En el año 1818, Joseph Jacotot,
revolucionario exiliado y lector de literatura francesa en la
Universidad de Lovaina, empezó a sembrar el pánico en la Europa sabia.
No contento con haber enseñado el francés a los estudiantes flamencos
sin darles ninguna lección, se puso a enseñar lo que él ignoraba y a
proclamar la palabra de orden de la emancipación intelectual: todos los
hombres tienen igual inteligencia. Se puede aprender solo, sin maestro
explicador, y un padre de familia pobre e ignorante puede hacerse
instructor de su hijo. La instrucción es como la libertad: no se da, se
toma.
La
distancia que el explicador pretende reducir es aquella de la que vive y
la que, por tanto, no cesa de reproducir al igual que hace tanto la
Escuela como la sociedad pedagogizada. La igualdad no es fin a
conseguir, sino punto de partida. Quien justifica su propia explicación
en nombre de la igualdad desde una situación desigualitaria la coloca de
hecho en un lugar inalcanzable. La igualdad nunca viene después, como
un resultado a alcanzar. Ella debe estar siempre delante. Instruir puede
significar dos cosas exactamente opuestas: confirmar una incapacidad en
el acto mismo que pretende reducirla o, a la inversa, forzar a una
capacidad, que se ignora o se niega, a reconocerse y a desarrollar todas
las consecuencias de este reconocimiento.
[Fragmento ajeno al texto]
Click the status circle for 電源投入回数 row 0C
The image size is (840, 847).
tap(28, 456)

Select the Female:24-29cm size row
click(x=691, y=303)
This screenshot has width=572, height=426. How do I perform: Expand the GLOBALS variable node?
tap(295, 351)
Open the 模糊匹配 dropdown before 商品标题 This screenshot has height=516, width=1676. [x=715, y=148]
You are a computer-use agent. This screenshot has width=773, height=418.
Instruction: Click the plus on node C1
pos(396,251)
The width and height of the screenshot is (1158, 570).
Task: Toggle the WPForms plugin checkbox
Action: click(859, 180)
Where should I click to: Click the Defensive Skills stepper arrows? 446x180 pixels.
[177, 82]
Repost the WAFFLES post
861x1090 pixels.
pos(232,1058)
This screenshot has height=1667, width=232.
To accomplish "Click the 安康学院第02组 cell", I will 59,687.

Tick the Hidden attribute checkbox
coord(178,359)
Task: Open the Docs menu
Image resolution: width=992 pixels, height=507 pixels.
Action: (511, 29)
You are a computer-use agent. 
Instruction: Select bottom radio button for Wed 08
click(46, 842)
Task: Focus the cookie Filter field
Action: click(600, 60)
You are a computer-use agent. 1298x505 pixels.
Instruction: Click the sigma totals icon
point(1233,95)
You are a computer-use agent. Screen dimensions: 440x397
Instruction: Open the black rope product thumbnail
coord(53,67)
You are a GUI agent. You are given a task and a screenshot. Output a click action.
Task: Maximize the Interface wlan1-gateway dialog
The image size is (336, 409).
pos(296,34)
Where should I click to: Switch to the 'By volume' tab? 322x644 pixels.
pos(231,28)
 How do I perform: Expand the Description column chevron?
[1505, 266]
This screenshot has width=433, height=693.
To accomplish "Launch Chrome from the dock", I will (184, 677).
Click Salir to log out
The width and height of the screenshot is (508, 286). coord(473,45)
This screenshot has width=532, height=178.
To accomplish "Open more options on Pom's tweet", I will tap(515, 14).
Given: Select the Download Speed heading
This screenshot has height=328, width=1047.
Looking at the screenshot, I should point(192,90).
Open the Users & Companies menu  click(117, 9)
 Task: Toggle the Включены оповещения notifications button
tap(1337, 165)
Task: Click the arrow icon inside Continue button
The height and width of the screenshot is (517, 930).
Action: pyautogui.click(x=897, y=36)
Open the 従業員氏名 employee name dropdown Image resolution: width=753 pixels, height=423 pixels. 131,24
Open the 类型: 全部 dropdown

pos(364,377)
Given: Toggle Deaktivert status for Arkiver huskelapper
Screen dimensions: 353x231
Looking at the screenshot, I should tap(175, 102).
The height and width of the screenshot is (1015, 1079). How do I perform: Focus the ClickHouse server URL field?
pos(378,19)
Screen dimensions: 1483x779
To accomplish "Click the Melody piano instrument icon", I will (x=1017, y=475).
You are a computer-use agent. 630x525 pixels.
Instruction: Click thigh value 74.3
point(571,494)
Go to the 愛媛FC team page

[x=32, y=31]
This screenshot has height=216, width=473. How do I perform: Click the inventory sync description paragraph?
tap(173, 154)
El primer acto se llama
atontamiento, el segundo emancipación.
Es
una cuestión de filosofía: se trata de saber si el acto mismo de
recibir la palabra del maestro -la palabra del otro- es un testimonio de
igualdad o de desigualdad. Es una cuestión de política: se trata de
saber si un sistema de enseñanza tiene como presupuesto una desigualdad
para "reducir" o una igualdad para verificar.